Minhas pernas doem tanto, e esse gordo a minha frente fede tanto. E o cotovelo da baixinha na minha barriga aperta tanto. Adoraria me sentar, mas tenho de dar preferência às pessoas idosas, gestantes e deficientes. Além do mais não há lugar disponível, nem em pé há lugar. Minto. O acento ao lado da abominável criatura, indigente, subumana, permanece vago. Ninguém se atreve a aproximar-se do miserável, e quem não gostaria de sentar-se após um desgraçado dia de trabalho? Eu gostaria mas... deixa pra lá, não falta muito para eu descer mesmo.
Pensando melhor, acho que vou sentar do lado do cara. Acabei de me dar conta de quais eram as libidinosas intenções do barbudo que passara a mão na minha bunda. Socorro Dalton! Minha carteira foi, não é mais.

3 comentários:

  1. Primeira! Sabe como me orgulho de vc, né?
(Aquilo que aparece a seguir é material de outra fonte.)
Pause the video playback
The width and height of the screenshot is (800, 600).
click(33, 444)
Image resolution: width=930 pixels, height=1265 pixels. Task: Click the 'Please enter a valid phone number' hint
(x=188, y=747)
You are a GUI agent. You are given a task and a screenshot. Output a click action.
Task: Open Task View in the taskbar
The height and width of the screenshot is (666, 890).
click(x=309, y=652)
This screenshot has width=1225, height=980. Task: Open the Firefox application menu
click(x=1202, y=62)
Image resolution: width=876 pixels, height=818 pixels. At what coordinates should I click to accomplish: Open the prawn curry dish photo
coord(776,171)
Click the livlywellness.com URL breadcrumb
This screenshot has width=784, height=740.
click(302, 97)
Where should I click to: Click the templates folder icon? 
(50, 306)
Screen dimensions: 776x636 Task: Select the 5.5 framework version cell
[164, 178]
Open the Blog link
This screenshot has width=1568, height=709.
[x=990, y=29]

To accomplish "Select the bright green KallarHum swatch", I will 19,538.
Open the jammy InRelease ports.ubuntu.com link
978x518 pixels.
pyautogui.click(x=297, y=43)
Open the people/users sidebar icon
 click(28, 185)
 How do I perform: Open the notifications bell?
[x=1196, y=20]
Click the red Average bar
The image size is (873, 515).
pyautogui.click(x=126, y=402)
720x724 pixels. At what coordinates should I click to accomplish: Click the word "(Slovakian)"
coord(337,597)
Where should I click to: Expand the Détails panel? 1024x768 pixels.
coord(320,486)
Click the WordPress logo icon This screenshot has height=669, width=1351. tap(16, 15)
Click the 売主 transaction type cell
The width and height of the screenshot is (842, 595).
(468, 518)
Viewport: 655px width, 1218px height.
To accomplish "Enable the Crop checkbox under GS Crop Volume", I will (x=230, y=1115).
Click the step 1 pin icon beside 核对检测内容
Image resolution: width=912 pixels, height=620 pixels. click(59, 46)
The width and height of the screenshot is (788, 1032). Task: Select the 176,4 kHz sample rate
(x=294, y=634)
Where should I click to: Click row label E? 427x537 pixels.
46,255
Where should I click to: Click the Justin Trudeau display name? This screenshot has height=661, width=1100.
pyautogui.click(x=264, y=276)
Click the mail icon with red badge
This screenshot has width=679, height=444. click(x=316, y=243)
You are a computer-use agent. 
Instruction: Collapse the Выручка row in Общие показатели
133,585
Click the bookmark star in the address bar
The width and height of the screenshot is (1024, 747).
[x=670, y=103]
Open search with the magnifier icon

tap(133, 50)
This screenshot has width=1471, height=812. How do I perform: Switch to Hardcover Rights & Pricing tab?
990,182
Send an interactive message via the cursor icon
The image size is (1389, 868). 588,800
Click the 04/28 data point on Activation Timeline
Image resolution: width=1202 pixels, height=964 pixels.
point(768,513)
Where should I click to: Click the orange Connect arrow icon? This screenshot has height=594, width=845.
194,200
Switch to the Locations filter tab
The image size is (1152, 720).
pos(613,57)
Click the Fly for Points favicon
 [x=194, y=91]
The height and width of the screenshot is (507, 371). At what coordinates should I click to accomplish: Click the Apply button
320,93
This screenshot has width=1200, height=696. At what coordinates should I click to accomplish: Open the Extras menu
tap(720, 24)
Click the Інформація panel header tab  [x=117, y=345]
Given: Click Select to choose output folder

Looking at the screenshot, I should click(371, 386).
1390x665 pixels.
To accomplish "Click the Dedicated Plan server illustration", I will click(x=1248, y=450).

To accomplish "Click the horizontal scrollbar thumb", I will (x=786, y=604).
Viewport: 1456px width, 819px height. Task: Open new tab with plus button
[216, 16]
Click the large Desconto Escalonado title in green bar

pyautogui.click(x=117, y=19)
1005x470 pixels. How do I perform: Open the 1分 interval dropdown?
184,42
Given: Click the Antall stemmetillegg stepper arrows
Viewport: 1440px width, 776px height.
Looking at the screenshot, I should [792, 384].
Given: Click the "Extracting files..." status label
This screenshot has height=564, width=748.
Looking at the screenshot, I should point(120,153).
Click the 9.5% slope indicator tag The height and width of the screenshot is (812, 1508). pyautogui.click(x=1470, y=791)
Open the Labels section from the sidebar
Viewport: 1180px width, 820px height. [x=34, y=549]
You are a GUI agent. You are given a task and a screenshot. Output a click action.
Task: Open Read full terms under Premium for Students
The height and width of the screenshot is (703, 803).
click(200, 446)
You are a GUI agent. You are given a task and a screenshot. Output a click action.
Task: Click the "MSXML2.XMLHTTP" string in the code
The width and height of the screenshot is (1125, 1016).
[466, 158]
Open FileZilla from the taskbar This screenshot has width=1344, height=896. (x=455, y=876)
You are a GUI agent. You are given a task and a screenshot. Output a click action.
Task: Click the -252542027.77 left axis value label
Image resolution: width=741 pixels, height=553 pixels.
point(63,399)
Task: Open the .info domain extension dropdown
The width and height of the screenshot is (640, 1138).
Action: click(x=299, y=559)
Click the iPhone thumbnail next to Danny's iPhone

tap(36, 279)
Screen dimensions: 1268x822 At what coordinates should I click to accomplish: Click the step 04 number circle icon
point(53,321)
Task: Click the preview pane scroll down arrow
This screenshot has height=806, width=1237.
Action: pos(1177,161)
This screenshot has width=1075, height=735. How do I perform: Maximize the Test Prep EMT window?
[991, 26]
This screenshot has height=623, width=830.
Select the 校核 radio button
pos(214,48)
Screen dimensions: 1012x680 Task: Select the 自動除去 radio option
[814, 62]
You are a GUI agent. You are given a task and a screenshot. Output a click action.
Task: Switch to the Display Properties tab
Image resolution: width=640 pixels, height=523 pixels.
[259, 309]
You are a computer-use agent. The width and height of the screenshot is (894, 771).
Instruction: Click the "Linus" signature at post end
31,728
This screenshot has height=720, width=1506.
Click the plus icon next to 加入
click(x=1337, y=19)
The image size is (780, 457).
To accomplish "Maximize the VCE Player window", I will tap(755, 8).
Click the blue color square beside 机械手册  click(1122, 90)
O texto é ótimo, apesar de eu não achar o vermelhão tão ruim assim...

    ResponderExcluir
  2. muuuuito bom o texto - leve, gostoso de ler, com humor... sardônico, o que é melhor!
    ai que saudades desses ônibus, sempre me diverti muito com essa fauna

    ResponderExcluir
  3. Vc tirou as palavras da minha boca(de uma maneira muito mais interesante e sem erros é claro!)principalmente depoi que eu fui morrar no itaperuçu!